# SSR with PWM



## dave_h (7/1/16)

Hey everyone,

Im in the process of putting elements in my pots and have a question about SSRs and PWMs.

Do you have to match up the PWMs output to the SSRs input voltages exaclty?

Im looking at getting these two 

http://www.aliexpress.com/item/DC-to-AC-Solid-State-Relay-SSR-40A-3-32VDC-90-480VAC-w-Aluminum-Heat-Sink/2019948013.html?spm=2114.01020208.3.10.jSu6Sc&ws_ab_test=searchweb201556_3,searchweb201644_0_10001_10002_10005_10006_10003_10004_62,searchweb201560_2,searchweb1451318400_6150

http://www.aliexpress.com/item/Free-Shipping-6V-12-24V-10A-Pulse-Width-Modulator-PWM-DC-Motor-Speed-Control-Switch-Controller/1814315755.html?spm=2114.01020208.3.136.374fsr&ws_ab_test=searchweb201556_3,searchweb201644_0_10001_10002_10005_10006_10003_10004_62,searchweb201560_2,searchweb1451318400_6150

My understanding is that SSRs are always on and when the get a voltage they cycle the power off, so would I need to feed 32V DC in to get the element to go off, and say 16V to be at 50%.

Thanks

Dave


----------



## SBOB (7/1/16)

You have a few things wrong... 
They simply operate as an on/off relay, so there is no % output. 

Might be easier to google
'how does an ssr work'
And
'how does pwm work'

The first few results of both will explain it in more detail than I could write here


----------



## QldKev (7/1/16)

What are you trying to achieve?

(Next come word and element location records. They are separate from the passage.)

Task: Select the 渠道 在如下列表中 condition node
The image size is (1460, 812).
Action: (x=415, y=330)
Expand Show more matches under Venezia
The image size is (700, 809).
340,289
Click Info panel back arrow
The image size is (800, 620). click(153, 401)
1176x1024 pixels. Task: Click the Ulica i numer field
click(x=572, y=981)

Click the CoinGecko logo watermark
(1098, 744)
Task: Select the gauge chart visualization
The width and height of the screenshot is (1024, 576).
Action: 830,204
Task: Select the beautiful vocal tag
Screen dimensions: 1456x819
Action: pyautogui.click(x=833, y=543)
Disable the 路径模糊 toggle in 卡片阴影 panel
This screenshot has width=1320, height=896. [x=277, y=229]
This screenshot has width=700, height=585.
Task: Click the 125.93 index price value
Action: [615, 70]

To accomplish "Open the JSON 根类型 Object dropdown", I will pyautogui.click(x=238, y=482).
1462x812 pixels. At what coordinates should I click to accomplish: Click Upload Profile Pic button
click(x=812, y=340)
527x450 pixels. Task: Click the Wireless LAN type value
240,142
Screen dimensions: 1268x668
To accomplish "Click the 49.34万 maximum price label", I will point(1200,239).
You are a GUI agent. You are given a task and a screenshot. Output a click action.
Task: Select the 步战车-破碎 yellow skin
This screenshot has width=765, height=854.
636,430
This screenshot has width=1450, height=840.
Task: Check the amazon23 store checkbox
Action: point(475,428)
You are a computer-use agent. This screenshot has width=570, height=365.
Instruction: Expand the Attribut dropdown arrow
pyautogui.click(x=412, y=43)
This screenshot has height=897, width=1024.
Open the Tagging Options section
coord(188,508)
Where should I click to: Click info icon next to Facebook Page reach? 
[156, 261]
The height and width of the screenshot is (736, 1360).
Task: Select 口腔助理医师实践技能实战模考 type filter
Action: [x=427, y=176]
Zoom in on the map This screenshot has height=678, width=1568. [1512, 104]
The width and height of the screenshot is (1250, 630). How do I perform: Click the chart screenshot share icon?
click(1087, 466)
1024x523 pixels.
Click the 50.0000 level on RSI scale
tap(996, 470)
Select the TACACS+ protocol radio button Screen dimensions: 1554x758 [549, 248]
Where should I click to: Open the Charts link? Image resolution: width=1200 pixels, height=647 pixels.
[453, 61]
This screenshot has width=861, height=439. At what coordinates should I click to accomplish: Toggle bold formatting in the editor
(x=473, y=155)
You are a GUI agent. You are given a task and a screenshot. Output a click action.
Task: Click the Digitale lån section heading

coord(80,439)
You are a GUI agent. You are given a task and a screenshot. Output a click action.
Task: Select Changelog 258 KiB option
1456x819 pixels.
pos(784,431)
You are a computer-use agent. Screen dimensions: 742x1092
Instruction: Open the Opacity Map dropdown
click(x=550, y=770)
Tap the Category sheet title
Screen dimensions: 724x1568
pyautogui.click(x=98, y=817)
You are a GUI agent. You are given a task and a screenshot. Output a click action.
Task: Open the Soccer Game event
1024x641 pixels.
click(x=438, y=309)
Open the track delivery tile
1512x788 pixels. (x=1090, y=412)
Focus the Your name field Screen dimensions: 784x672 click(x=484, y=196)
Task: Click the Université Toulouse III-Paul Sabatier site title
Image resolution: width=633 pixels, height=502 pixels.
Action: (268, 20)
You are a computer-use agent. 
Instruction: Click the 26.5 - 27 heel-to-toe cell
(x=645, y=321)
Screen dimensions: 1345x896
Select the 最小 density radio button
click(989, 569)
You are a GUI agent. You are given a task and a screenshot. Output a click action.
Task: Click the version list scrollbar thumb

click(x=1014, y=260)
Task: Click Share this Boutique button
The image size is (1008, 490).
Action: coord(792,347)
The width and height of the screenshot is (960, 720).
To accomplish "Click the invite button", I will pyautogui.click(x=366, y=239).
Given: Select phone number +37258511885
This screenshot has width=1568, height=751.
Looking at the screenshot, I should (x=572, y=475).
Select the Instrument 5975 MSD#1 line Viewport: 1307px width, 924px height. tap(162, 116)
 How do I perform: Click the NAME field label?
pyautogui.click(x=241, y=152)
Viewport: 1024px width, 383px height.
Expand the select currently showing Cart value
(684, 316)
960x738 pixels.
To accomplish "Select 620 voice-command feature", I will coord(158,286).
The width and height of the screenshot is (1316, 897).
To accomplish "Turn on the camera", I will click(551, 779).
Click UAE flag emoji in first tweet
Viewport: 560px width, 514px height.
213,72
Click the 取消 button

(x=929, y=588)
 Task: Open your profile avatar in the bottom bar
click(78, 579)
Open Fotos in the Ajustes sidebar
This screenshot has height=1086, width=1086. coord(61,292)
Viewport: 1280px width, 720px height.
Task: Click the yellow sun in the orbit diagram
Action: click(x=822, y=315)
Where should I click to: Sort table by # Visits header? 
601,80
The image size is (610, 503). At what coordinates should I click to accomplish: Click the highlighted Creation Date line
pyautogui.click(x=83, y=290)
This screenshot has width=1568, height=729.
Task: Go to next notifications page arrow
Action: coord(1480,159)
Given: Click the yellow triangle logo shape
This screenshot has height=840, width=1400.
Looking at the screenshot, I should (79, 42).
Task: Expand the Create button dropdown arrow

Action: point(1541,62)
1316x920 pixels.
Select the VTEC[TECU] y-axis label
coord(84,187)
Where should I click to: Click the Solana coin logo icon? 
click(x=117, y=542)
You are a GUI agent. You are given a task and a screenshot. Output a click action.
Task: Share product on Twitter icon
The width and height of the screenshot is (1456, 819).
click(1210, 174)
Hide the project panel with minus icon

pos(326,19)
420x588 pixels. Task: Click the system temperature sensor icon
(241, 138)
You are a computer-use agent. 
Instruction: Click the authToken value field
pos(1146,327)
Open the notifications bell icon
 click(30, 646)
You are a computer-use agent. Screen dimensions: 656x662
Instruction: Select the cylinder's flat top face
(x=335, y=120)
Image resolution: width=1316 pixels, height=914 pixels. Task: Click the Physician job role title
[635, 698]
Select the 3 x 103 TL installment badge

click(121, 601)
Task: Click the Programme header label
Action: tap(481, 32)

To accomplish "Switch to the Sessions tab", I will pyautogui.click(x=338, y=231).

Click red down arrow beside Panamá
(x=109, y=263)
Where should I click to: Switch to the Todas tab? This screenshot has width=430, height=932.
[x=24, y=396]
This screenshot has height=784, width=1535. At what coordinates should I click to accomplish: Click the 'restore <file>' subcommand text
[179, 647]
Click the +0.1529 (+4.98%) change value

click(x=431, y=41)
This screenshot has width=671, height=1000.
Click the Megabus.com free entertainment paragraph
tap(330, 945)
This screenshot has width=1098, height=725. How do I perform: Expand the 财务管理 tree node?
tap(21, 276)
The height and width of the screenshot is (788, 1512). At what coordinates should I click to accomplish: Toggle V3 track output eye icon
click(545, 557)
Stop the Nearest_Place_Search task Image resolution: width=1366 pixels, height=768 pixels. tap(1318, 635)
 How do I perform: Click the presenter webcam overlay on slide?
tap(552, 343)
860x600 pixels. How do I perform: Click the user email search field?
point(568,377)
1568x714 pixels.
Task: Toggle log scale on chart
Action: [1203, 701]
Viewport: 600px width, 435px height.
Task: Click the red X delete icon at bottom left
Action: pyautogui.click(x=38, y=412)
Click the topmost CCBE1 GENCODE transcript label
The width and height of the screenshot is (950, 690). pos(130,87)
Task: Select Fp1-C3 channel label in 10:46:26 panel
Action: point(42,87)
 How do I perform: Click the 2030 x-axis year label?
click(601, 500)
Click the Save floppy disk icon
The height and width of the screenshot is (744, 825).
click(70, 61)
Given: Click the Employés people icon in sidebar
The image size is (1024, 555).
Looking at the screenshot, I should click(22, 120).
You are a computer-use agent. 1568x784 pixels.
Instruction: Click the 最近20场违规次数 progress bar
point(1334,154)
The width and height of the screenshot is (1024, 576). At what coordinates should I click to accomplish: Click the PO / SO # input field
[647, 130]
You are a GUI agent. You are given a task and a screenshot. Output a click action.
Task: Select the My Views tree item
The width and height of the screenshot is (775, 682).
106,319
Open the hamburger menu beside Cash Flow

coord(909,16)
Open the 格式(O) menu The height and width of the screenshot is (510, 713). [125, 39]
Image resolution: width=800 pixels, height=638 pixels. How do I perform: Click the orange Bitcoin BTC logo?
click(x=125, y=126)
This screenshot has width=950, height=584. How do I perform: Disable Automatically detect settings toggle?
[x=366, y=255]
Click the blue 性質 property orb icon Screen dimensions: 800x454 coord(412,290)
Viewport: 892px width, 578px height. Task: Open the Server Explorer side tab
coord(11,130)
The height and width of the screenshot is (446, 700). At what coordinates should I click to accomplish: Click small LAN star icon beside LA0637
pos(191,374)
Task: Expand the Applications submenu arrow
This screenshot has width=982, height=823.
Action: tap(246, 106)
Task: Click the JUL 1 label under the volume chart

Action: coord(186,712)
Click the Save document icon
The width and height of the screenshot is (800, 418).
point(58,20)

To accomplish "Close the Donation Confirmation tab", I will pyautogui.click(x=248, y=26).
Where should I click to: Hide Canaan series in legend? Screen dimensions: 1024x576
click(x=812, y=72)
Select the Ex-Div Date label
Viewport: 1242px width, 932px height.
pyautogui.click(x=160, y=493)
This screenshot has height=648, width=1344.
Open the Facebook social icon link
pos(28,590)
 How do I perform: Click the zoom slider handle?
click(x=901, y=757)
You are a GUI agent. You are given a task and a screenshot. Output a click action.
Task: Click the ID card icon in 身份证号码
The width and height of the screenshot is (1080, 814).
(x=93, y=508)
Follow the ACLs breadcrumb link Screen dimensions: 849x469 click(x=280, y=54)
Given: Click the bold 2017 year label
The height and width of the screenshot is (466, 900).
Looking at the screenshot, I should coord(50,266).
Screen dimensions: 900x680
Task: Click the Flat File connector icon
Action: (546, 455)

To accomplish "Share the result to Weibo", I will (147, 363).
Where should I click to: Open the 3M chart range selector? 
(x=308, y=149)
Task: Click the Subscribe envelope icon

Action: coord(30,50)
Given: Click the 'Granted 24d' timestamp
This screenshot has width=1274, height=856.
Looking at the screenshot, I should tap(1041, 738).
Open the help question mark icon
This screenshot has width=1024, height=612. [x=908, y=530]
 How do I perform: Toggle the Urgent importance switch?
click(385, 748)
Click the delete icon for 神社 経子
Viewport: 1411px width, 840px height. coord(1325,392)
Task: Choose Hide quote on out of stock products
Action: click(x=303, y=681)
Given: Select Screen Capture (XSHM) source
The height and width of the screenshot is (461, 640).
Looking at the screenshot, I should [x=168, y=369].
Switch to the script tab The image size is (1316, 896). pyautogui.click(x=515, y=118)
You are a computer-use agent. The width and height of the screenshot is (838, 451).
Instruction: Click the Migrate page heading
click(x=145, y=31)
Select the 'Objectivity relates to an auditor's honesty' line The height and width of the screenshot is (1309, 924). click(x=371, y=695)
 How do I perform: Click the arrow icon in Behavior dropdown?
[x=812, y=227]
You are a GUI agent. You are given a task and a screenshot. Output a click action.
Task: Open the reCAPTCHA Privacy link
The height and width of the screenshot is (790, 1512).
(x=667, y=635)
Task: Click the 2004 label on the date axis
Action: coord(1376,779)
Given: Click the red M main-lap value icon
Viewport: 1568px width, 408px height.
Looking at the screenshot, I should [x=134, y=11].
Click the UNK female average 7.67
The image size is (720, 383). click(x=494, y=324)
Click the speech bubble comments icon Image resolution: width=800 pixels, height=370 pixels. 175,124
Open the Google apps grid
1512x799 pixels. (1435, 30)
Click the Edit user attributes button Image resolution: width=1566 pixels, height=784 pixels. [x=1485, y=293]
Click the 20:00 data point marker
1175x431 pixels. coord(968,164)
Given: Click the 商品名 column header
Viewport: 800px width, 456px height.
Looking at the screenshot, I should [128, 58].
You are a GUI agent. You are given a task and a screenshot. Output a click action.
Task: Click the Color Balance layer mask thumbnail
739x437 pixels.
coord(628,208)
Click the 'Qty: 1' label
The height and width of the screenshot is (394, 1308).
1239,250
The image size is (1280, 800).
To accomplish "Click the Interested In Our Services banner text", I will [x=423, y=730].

Do you simply want to turn down the power to the element? 

If so, then you can achieve it using a specific type of SSR. 
SSR
http://www.ebay.com.au/itm/Solid-State-Relay-SSR-Voltage-Resistance-Regulator-25A-24-380V-AC-470-560K-Ohm-/291558388701?hash=item43e23bf3dd:g:Eu4AAOSwDNdV7Z2Y

then you need a variable resistance to control it, so a potentiometer matched resistance and current potential.
POT
http://www.ebay.com.au/itm/Replacement-6mm-Shaft-Dia-470K-Ohm-2W-Pots-Potentiometer-w-Knob-W6-/201402807813?hash=item2ee48af605:g:xrYAAOSwMmBVxIvu


----------



## TheWiggman (7/1/16)

dave_h said:


> My understanding is that SSRs are always on and when the get a voltage they cycle the power off, so would I need to feed 32V DC in to get the element to go off, and say 16V to be at 50%.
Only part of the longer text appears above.